> [Exercise directions] Where does the string "Company" occur in the records below? Copy every line that holds it.

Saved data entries
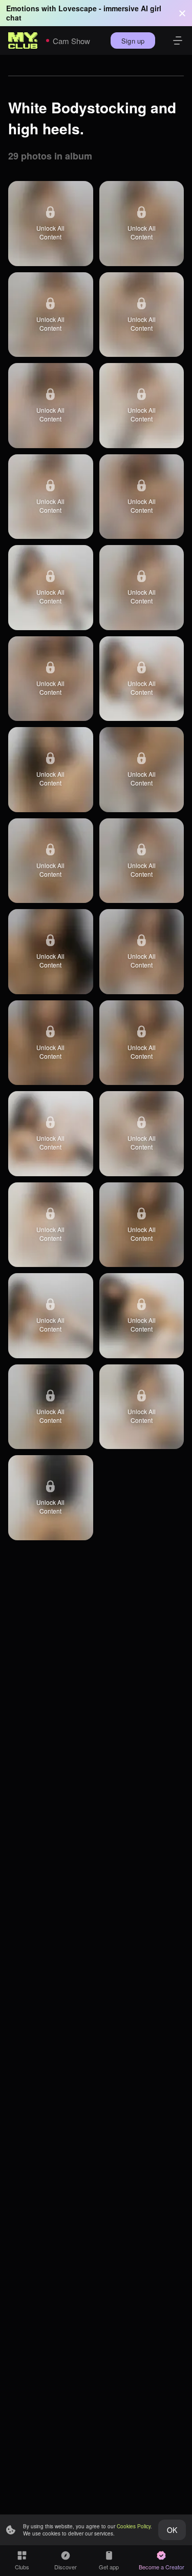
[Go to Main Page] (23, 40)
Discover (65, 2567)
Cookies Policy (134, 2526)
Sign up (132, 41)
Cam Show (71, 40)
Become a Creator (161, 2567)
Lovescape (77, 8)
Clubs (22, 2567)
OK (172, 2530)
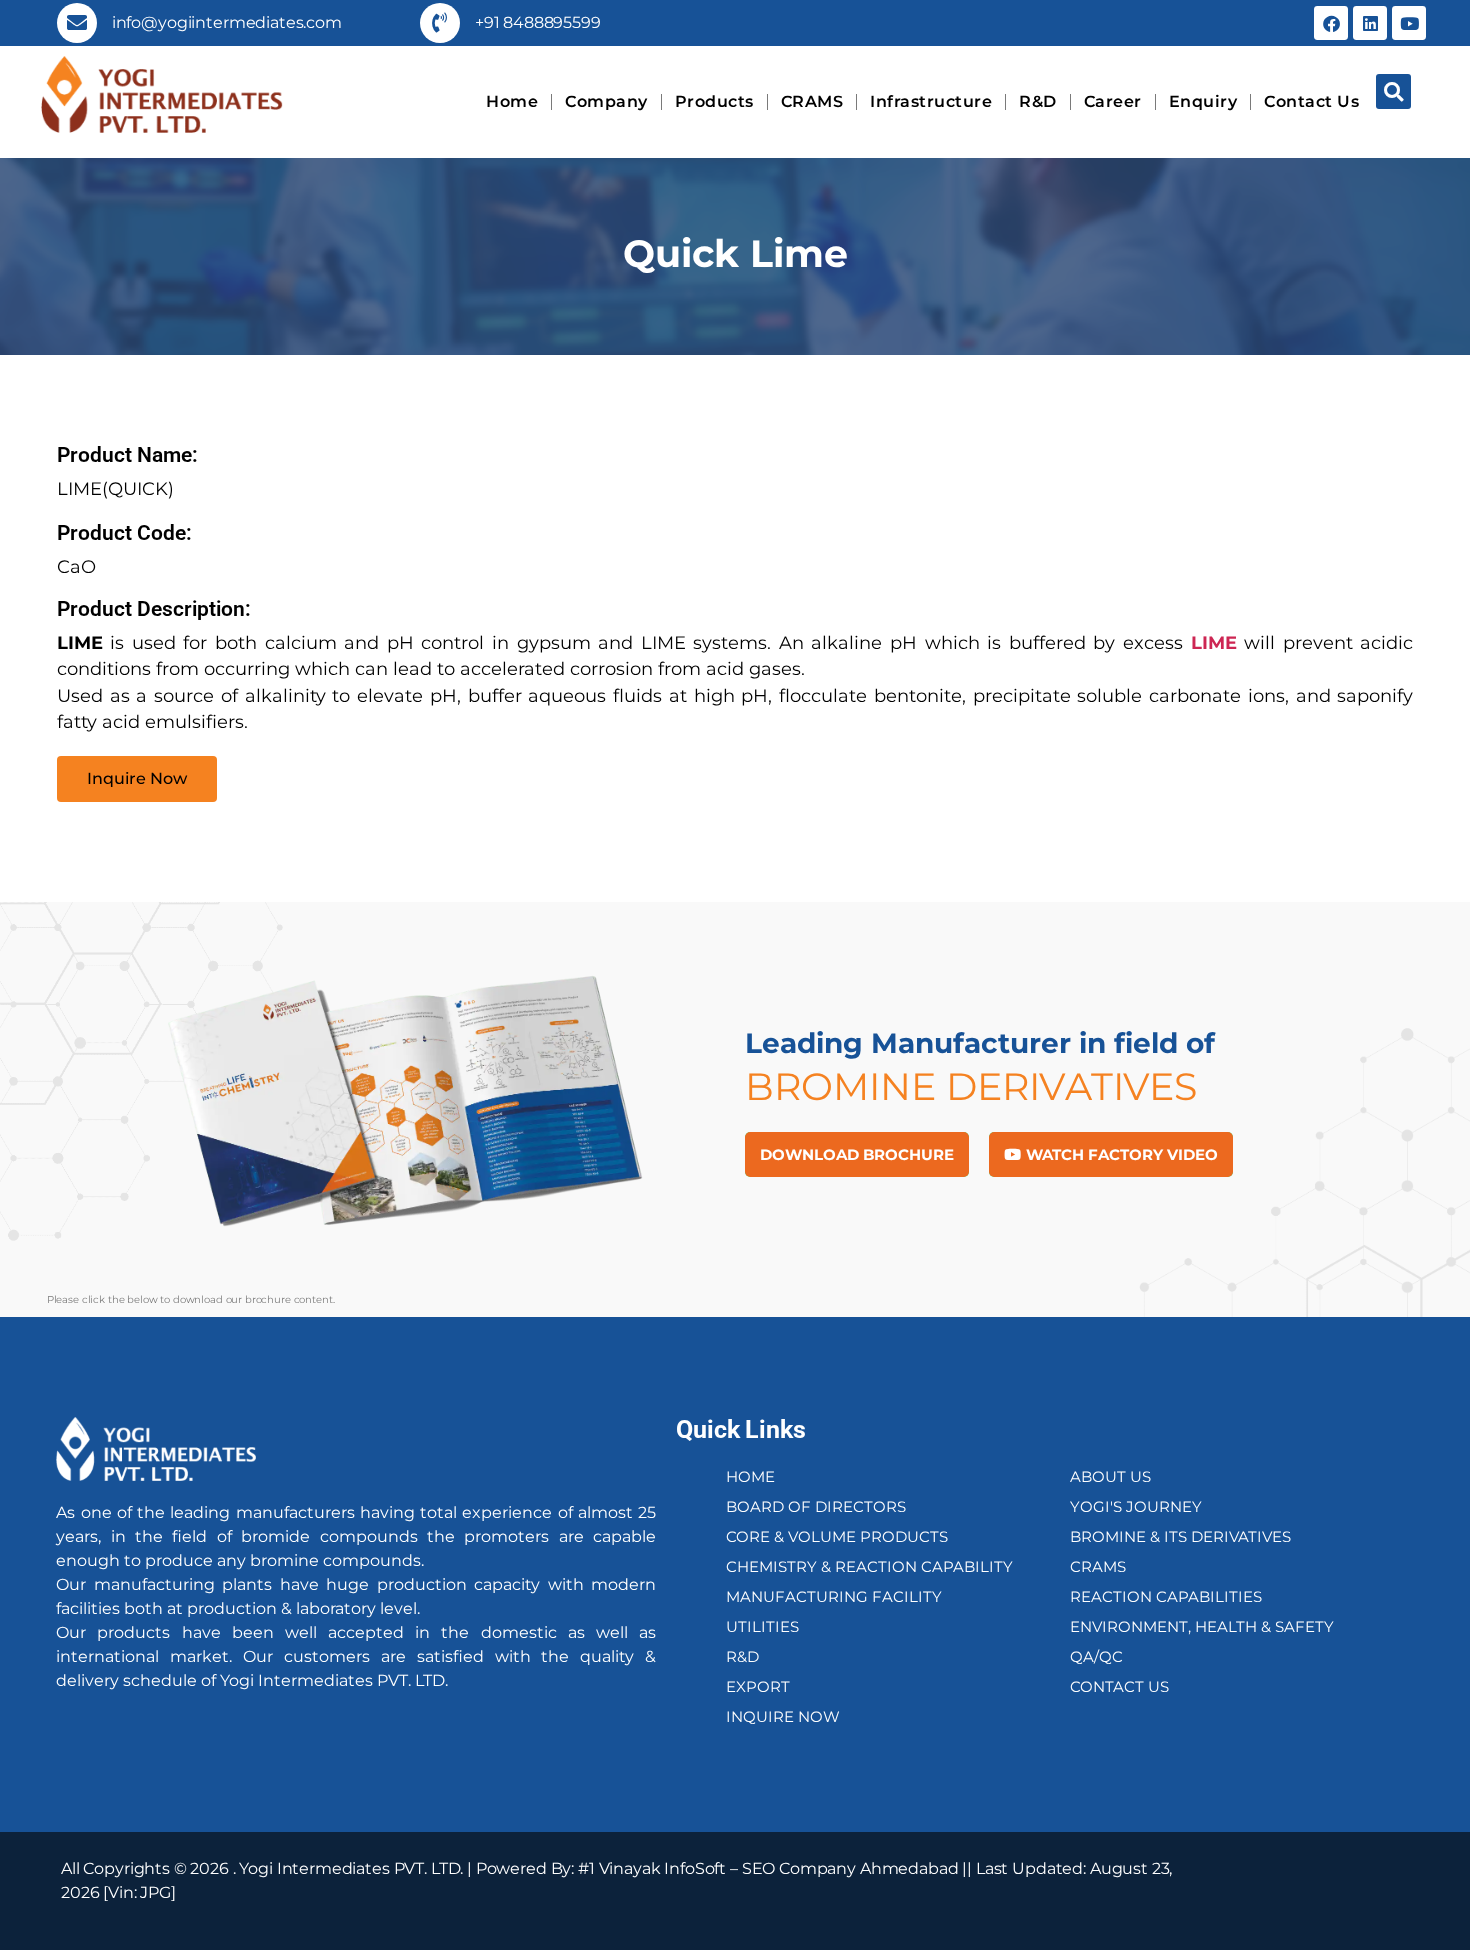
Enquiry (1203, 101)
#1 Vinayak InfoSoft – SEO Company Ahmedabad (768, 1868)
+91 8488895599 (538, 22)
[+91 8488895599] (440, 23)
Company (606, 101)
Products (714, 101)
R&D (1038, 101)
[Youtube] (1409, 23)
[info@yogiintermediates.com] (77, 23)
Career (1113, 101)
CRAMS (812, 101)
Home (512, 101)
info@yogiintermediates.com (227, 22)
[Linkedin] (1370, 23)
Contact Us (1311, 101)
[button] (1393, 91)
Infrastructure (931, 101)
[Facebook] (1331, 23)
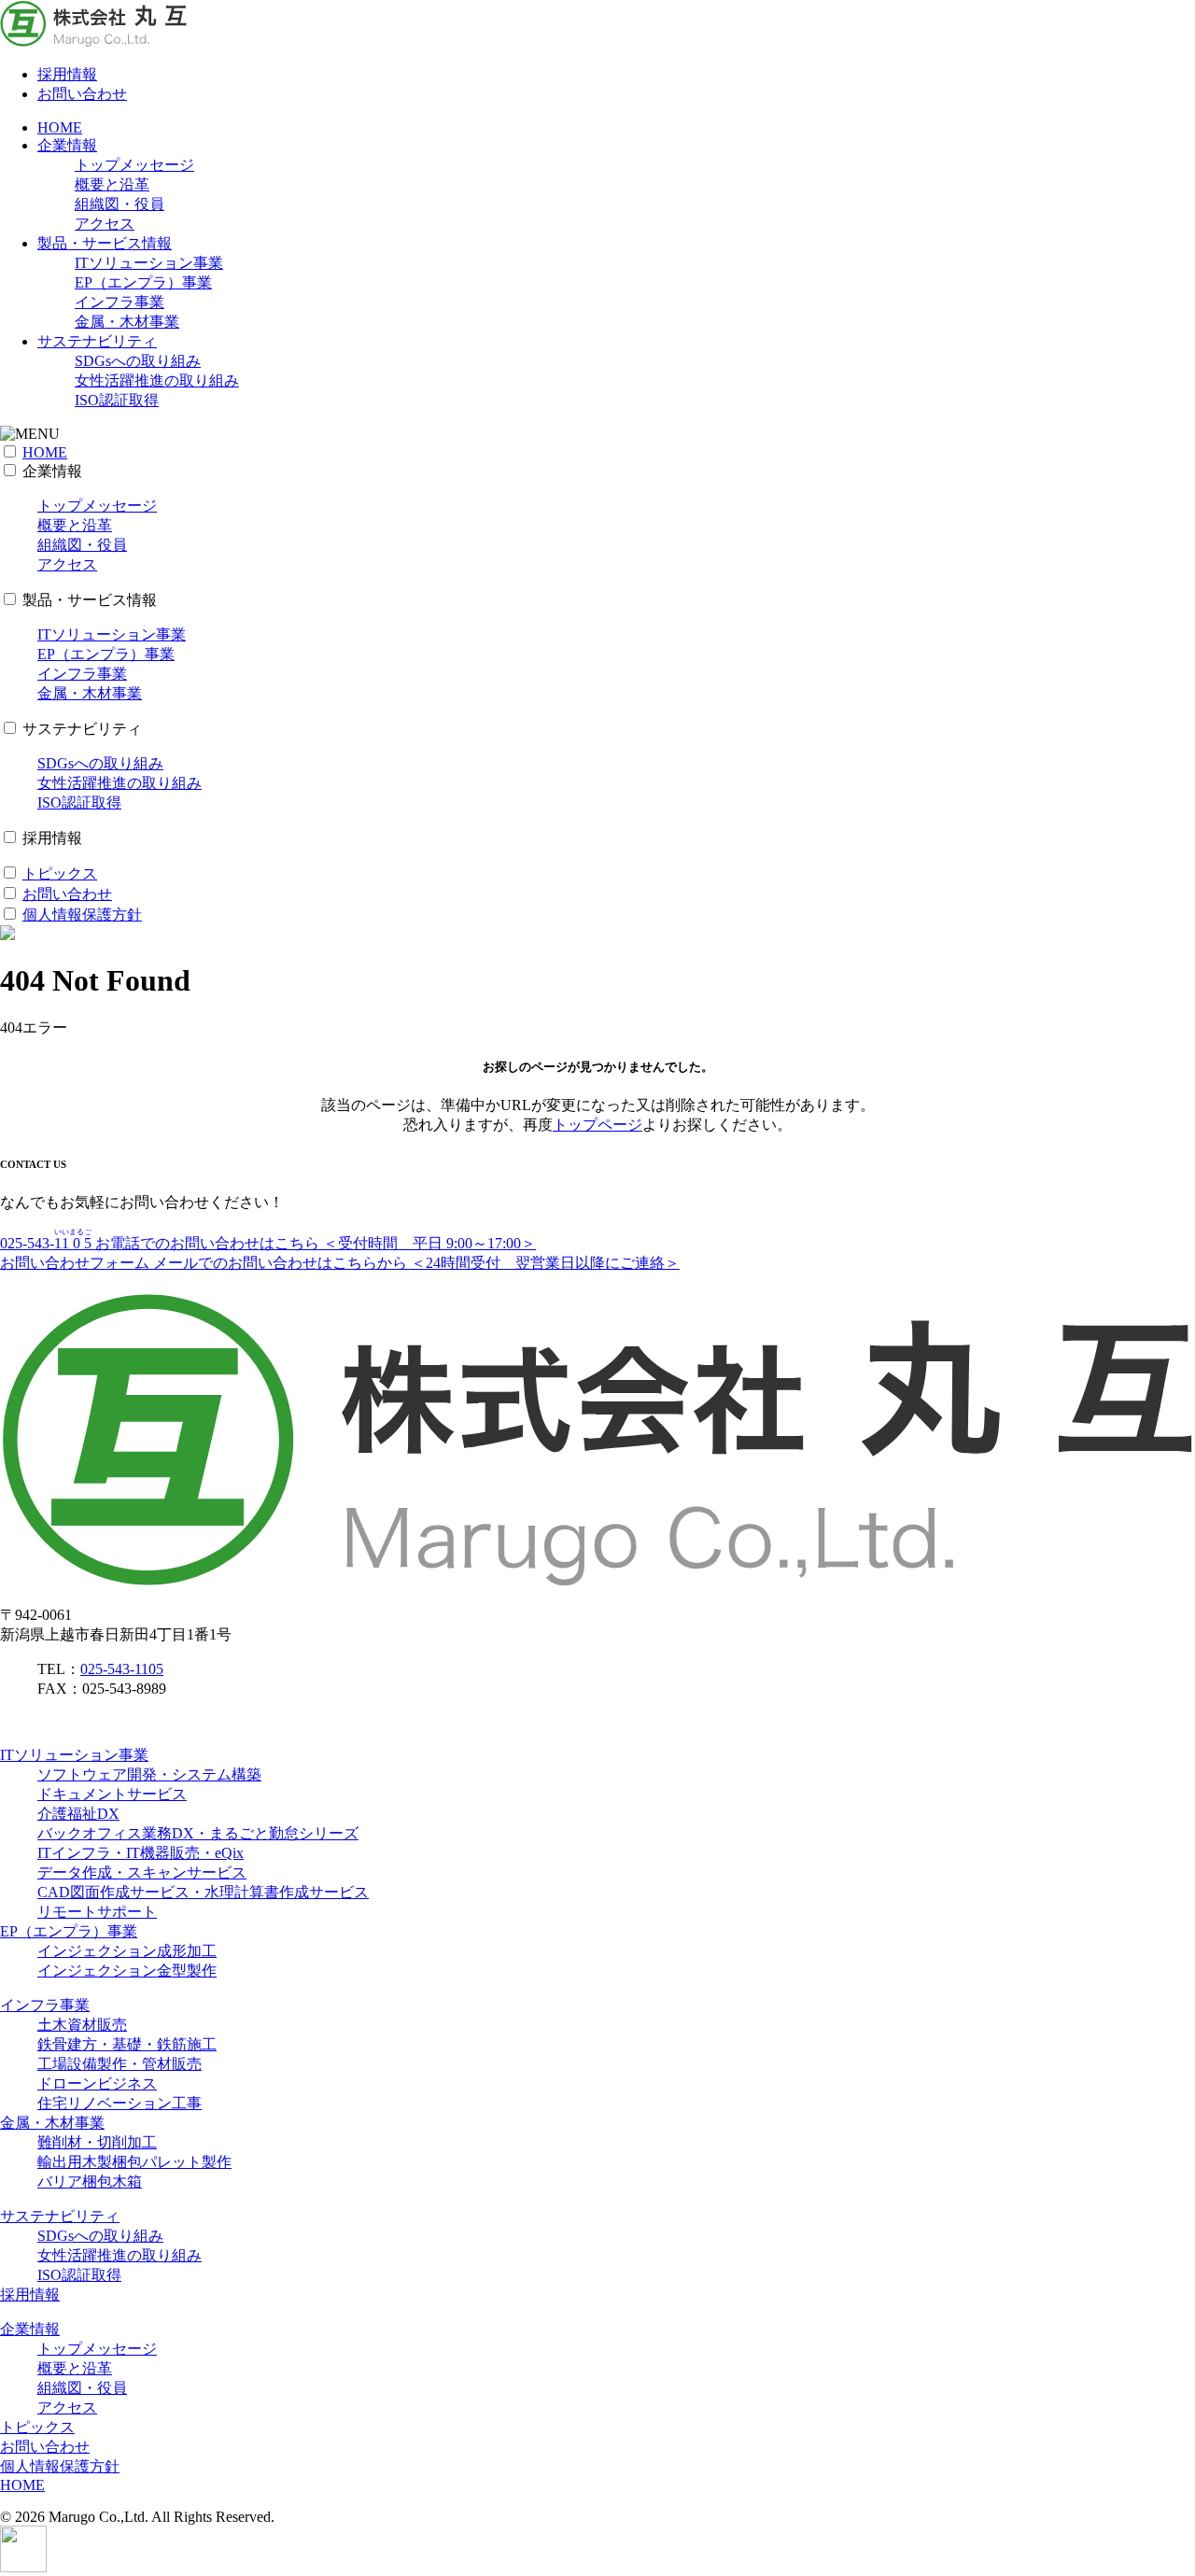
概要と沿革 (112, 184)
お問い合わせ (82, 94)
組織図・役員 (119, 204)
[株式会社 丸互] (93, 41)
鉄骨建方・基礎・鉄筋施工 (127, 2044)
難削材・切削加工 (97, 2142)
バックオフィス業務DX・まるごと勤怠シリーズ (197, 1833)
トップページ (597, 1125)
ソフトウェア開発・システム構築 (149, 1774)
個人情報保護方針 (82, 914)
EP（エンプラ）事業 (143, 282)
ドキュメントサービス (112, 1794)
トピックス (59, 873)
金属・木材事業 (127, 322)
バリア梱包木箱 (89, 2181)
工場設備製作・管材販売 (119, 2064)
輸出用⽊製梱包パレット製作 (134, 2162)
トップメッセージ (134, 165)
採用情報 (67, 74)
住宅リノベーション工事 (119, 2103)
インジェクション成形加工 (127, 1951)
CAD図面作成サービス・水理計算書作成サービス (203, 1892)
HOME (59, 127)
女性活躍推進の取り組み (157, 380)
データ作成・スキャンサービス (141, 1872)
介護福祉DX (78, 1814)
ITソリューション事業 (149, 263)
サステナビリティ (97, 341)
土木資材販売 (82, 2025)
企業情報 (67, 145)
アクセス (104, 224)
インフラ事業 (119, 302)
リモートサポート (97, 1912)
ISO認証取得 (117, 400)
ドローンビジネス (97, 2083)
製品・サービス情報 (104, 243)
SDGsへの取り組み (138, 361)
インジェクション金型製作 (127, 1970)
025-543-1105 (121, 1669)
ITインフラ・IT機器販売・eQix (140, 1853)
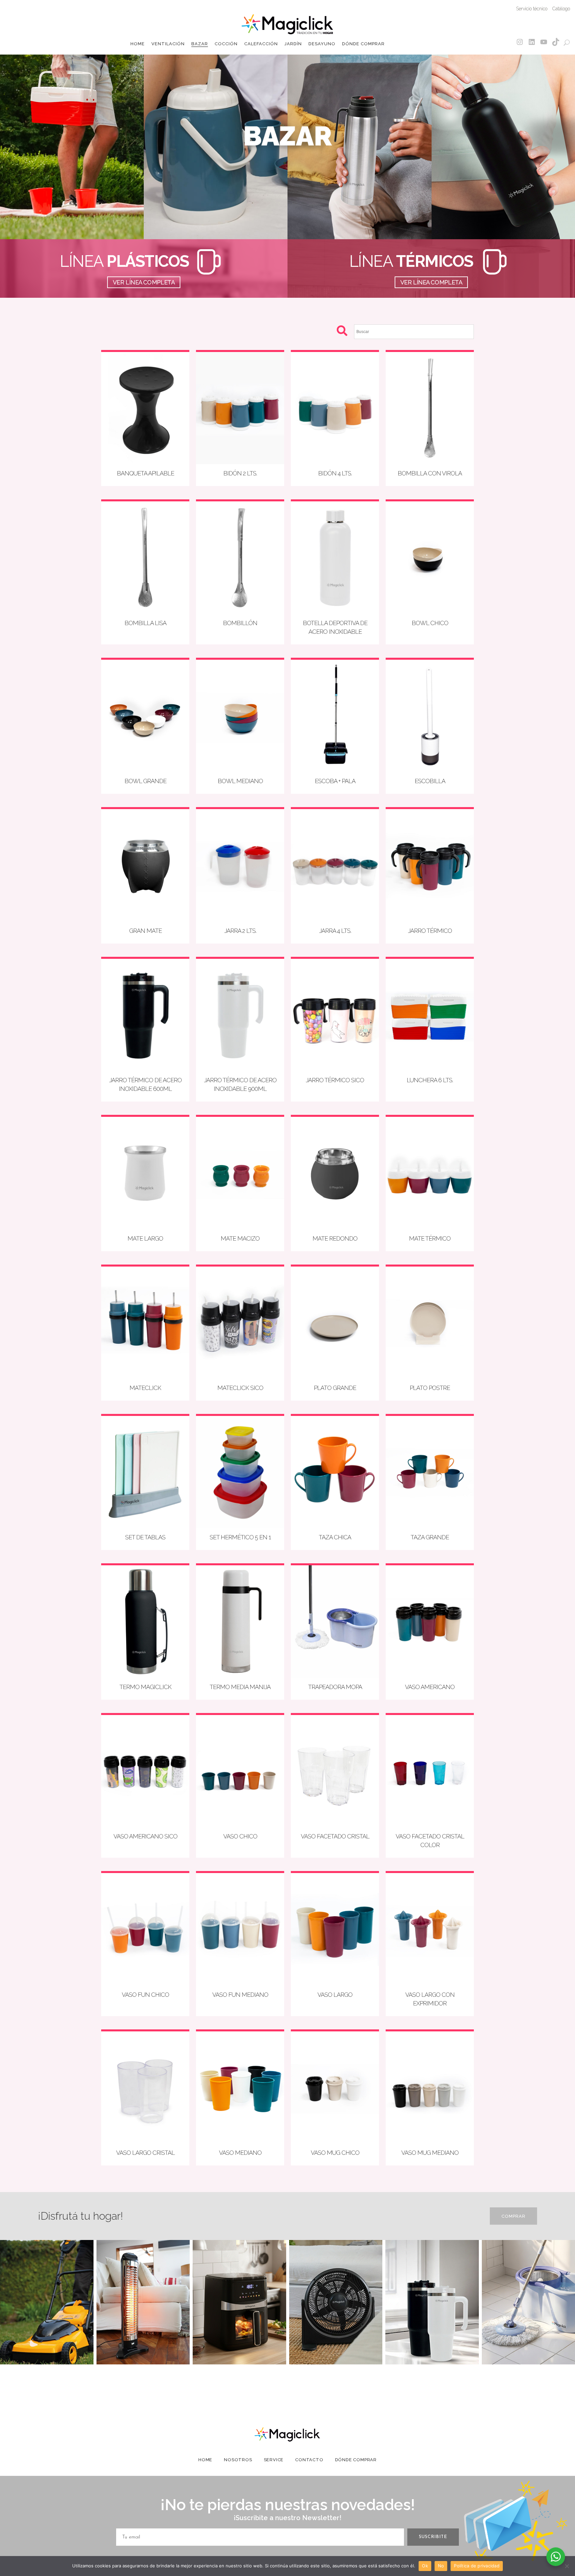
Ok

> [Response below]
#1 Vinayak InfoSoft – SEO Company Ahmedabad (768, 1868)
Company (606, 101)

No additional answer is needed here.